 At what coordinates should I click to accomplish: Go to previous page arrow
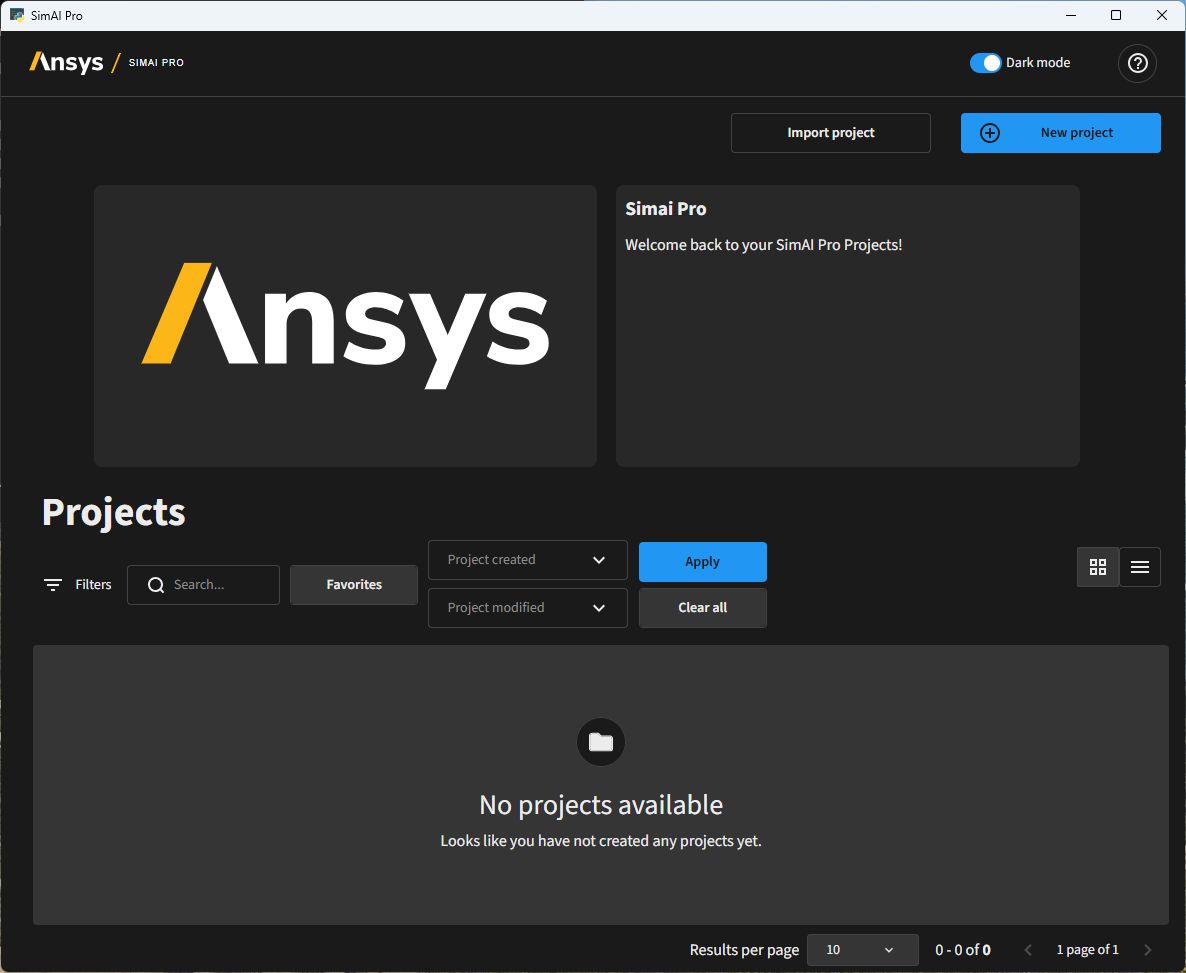coord(1028,950)
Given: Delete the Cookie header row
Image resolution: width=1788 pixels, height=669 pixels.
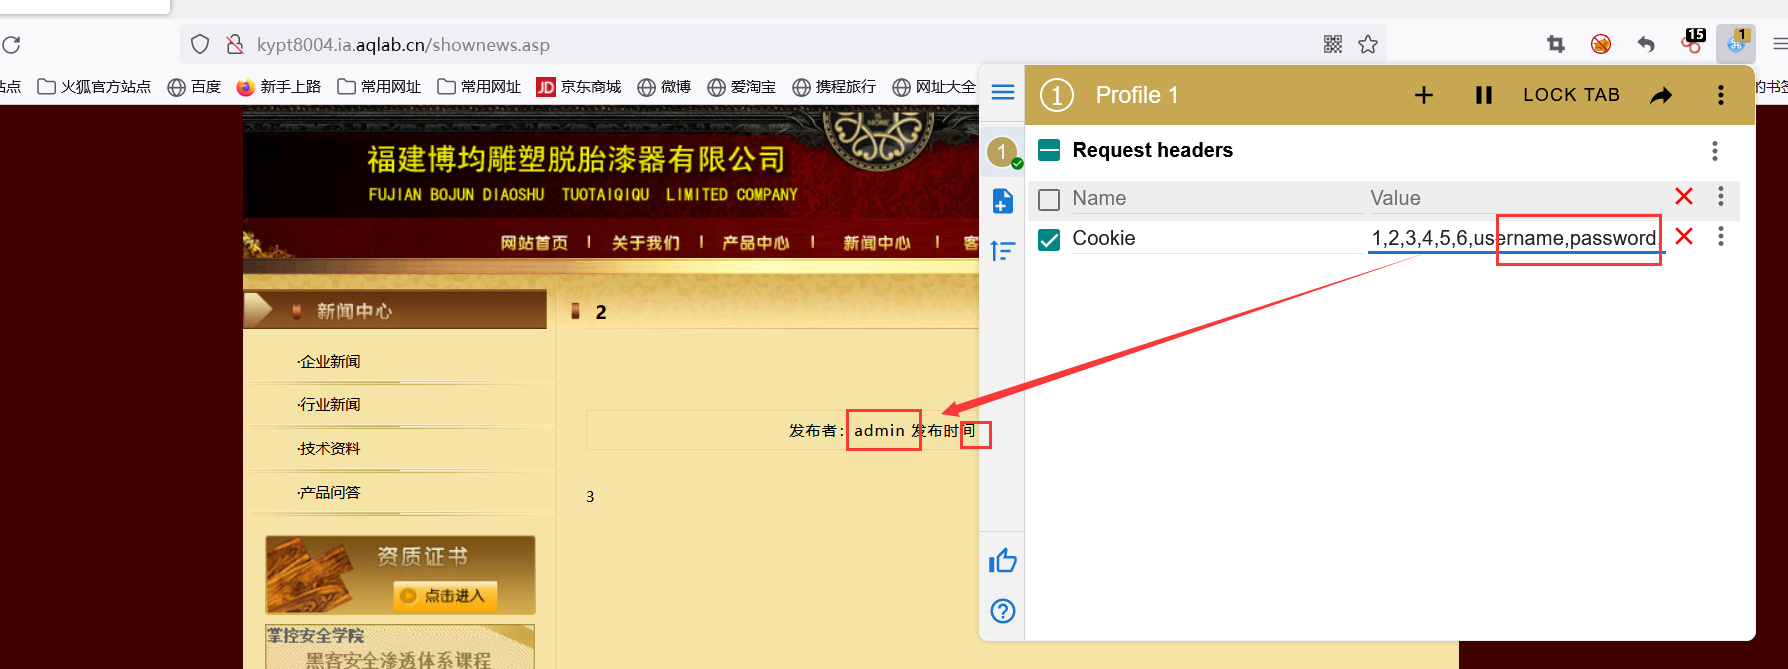Looking at the screenshot, I should pos(1684,237).
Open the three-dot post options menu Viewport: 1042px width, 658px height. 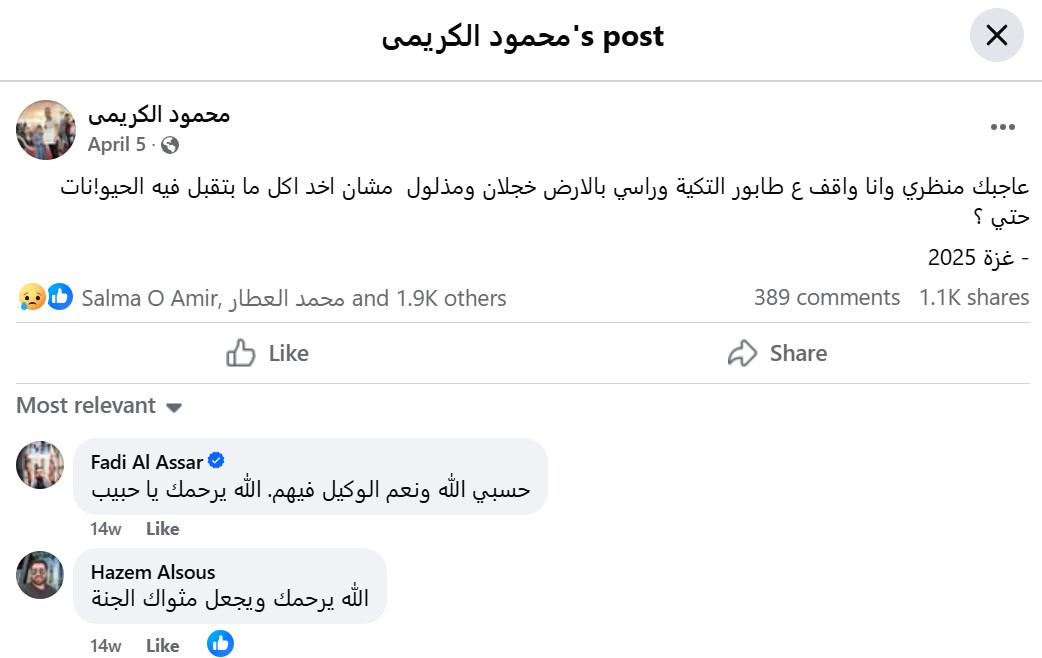coord(1002,127)
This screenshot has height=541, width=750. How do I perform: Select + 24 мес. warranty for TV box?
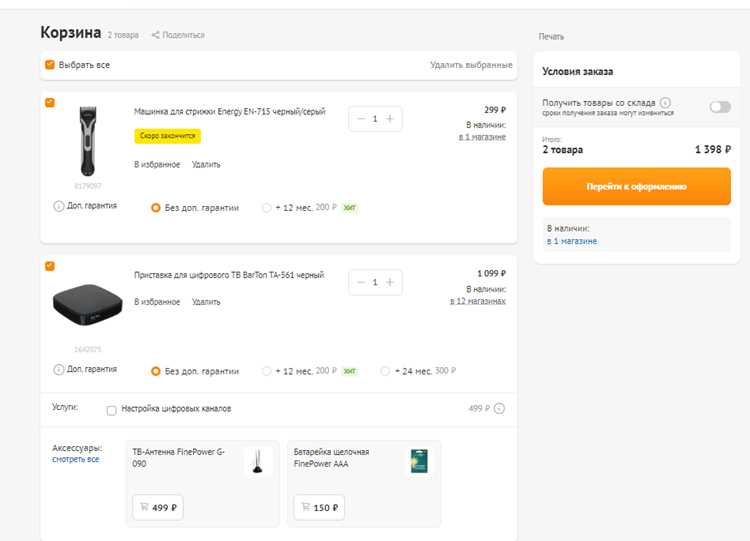click(385, 371)
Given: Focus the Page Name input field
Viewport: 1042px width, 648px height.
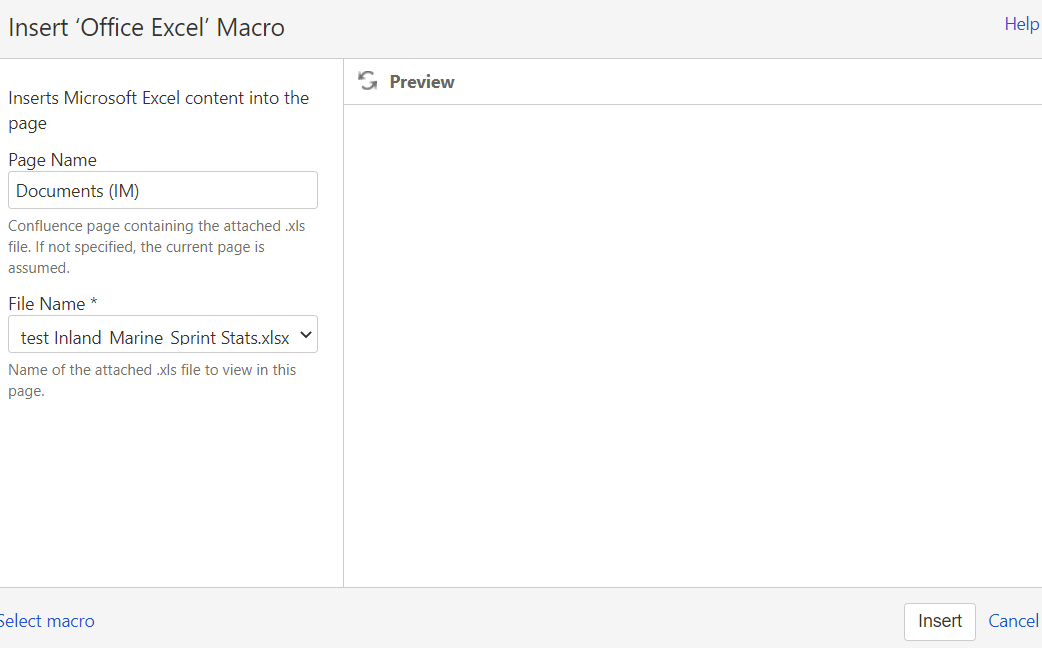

━━━

▸ **Required work**
Spot the lines above that mention "Given" and copy them.

▸ **Response**
Given: Delete the Cookie header row
Given: Focus the Page Name input field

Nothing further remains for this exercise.